= Record set =
━━━━━━━━

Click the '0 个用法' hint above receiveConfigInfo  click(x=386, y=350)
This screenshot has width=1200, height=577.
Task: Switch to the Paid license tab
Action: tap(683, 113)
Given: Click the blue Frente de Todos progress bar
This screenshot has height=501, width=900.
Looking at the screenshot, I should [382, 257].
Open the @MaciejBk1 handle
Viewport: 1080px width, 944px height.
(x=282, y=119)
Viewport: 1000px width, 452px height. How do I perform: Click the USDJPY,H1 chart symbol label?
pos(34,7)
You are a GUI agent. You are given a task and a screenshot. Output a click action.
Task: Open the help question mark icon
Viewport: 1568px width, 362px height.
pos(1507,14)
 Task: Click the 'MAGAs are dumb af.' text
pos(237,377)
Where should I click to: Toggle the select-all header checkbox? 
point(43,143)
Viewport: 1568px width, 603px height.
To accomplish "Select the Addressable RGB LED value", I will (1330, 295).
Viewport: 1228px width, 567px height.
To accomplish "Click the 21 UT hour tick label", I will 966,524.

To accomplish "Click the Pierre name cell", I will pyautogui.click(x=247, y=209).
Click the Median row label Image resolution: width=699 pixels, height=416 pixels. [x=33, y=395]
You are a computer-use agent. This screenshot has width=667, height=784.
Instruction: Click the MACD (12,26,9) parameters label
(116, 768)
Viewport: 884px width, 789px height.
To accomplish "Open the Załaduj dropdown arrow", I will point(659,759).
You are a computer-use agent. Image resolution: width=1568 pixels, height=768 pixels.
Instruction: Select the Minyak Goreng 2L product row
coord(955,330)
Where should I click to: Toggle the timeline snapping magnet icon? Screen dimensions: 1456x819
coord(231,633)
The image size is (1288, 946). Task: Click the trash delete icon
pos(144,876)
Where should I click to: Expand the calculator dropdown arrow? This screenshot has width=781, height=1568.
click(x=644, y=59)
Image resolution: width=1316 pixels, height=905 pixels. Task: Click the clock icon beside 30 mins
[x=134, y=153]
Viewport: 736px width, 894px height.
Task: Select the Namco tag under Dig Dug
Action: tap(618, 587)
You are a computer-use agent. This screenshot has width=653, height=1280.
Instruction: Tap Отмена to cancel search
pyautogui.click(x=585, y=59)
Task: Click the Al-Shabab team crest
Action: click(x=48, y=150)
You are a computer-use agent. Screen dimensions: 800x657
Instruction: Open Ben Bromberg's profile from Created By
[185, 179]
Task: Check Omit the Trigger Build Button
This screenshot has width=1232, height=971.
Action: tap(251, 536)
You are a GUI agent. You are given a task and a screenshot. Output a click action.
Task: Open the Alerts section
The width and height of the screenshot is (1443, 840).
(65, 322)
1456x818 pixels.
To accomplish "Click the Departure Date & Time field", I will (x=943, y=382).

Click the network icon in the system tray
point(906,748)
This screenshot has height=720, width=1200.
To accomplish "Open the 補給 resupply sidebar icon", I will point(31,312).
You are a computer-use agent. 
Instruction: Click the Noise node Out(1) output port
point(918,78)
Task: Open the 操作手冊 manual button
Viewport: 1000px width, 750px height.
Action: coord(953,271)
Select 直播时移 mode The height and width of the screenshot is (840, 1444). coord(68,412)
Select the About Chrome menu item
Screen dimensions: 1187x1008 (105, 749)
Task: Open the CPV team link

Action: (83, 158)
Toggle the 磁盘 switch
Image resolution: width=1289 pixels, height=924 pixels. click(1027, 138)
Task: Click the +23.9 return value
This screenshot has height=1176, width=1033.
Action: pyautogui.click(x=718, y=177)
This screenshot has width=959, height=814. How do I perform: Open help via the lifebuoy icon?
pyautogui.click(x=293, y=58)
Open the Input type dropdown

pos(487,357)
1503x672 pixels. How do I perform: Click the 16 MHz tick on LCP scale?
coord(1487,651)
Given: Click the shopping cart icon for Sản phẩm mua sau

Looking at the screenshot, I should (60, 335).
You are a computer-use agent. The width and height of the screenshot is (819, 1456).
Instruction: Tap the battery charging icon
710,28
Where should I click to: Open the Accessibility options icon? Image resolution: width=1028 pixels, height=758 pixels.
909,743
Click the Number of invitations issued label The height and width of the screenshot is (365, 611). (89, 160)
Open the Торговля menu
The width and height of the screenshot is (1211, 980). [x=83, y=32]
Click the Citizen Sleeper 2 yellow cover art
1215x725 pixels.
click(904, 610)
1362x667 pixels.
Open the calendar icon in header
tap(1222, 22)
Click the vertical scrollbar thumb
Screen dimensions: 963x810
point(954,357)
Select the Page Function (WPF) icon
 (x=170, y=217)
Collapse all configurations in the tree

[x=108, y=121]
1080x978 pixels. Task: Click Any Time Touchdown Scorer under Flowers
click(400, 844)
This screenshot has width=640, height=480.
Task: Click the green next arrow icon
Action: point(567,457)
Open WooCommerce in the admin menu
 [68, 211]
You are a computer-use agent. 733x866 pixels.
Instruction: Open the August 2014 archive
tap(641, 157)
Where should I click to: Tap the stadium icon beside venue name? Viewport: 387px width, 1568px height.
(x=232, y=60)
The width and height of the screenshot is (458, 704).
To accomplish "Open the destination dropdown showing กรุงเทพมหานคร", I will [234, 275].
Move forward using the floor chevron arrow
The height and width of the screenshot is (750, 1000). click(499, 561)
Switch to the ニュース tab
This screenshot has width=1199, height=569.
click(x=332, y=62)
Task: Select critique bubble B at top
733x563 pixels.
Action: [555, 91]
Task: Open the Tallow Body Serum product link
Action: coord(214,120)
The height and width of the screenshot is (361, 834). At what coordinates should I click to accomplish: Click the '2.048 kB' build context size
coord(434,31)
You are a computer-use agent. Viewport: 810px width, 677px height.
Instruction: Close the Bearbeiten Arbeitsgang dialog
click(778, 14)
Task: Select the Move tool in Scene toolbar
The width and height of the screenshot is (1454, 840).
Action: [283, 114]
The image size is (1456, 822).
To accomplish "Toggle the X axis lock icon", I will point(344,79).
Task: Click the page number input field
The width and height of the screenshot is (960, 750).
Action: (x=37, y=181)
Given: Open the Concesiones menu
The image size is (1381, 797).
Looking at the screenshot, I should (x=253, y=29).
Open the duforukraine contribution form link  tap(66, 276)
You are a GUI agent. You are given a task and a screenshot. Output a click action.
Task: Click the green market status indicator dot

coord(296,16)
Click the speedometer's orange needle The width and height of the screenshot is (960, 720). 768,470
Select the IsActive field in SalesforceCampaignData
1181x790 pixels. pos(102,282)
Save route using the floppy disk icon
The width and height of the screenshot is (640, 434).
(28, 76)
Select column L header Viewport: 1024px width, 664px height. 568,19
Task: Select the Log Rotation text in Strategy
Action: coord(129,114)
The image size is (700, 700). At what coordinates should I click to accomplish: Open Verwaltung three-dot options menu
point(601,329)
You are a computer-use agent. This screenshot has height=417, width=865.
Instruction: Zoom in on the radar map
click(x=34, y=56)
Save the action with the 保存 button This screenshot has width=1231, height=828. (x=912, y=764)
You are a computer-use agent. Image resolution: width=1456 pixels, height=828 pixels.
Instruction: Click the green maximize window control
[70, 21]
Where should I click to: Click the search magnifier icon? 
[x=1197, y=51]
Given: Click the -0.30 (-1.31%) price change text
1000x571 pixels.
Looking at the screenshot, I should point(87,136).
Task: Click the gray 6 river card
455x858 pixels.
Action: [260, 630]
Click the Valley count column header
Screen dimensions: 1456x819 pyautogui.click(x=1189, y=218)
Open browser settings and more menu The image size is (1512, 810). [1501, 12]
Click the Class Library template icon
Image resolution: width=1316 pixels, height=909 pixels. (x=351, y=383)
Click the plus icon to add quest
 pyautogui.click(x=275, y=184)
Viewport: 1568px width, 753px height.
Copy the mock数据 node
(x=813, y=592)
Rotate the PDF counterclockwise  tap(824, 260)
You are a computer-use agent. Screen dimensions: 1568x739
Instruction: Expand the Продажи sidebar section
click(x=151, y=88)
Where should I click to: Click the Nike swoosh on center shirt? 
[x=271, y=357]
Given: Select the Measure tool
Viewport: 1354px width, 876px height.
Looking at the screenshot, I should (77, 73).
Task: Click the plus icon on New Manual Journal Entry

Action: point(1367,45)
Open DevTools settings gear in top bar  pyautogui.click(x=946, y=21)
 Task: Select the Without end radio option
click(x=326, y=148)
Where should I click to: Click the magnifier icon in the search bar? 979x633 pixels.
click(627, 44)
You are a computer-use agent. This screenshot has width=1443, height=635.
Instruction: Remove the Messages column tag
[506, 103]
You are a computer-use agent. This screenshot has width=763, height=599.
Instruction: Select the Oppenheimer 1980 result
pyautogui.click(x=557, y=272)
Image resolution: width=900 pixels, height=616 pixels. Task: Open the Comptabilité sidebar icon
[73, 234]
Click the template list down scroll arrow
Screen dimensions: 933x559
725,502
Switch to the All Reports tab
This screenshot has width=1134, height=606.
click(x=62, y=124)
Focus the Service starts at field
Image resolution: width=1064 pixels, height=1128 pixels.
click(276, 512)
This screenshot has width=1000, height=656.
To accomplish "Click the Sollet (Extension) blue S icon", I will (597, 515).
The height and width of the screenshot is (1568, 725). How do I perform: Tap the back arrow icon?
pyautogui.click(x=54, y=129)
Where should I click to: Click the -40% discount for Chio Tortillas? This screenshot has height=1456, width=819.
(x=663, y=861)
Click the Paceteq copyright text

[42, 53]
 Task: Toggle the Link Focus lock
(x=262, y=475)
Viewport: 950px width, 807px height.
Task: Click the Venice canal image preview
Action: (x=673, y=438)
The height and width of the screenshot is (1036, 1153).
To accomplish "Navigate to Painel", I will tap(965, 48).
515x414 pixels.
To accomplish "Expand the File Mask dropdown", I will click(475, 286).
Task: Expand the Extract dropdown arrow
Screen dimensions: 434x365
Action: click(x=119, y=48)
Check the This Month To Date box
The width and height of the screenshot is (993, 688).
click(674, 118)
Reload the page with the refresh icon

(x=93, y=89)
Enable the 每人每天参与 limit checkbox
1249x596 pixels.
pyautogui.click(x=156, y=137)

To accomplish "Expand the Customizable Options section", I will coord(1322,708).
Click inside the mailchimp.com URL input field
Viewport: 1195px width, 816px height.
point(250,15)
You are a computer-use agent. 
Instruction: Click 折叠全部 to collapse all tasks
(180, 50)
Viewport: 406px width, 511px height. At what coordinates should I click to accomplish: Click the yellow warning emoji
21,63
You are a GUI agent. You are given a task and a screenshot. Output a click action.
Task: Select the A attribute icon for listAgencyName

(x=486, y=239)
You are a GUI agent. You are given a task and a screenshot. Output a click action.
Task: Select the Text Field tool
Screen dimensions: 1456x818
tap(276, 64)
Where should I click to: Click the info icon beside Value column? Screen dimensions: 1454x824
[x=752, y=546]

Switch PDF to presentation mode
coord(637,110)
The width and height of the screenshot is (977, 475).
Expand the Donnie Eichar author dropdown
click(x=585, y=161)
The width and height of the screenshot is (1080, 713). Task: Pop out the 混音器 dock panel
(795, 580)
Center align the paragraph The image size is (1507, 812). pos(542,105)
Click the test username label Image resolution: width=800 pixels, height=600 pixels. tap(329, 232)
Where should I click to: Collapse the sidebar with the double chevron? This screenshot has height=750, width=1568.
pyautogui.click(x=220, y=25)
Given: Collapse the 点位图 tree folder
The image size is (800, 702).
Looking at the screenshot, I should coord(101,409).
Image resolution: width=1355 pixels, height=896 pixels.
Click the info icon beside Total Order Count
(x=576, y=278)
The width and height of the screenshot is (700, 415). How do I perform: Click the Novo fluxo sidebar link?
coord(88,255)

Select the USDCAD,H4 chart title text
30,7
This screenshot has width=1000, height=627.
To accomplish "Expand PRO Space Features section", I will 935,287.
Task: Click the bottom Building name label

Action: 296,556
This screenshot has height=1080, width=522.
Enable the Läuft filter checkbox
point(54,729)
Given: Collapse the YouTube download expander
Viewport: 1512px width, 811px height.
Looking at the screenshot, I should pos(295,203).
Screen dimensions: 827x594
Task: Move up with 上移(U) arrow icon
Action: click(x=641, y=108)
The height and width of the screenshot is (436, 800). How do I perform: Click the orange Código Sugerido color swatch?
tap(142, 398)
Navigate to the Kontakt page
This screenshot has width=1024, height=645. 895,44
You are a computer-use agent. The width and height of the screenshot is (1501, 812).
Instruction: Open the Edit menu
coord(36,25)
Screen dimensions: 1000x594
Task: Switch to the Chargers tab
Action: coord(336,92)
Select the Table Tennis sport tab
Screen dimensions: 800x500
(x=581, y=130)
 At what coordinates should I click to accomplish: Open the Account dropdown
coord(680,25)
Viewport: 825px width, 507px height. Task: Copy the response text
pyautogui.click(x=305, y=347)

━━━━━━━━

= Problem requirements =
Rewrite the lines from the one containing "has width=1443, height=635." down to the one containing "click(x=62, y=124)", putting "Delete" in place of "Remove" and keeping everything else the same.

= Result of the task =
You are a computer-use agent. This screenshot has width=1443, height=635.
Instruction: Delete the Messages column tag
[506, 103]
You are a computer-use agent. This screenshot has width=763, height=599.
Instruction: Select the Oppenheimer 1980 result
pyautogui.click(x=557, y=272)
Image resolution: width=900 pixels, height=616 pixels. Task: Open the Comptabilité sidebar icon
[73, 234]
Click the template list down scroll arrow
Screen dimensions: 933x559
725,502
Switch to the All Reports tab
This screenshot has width=1134, height=606.
click(x=62, y=124)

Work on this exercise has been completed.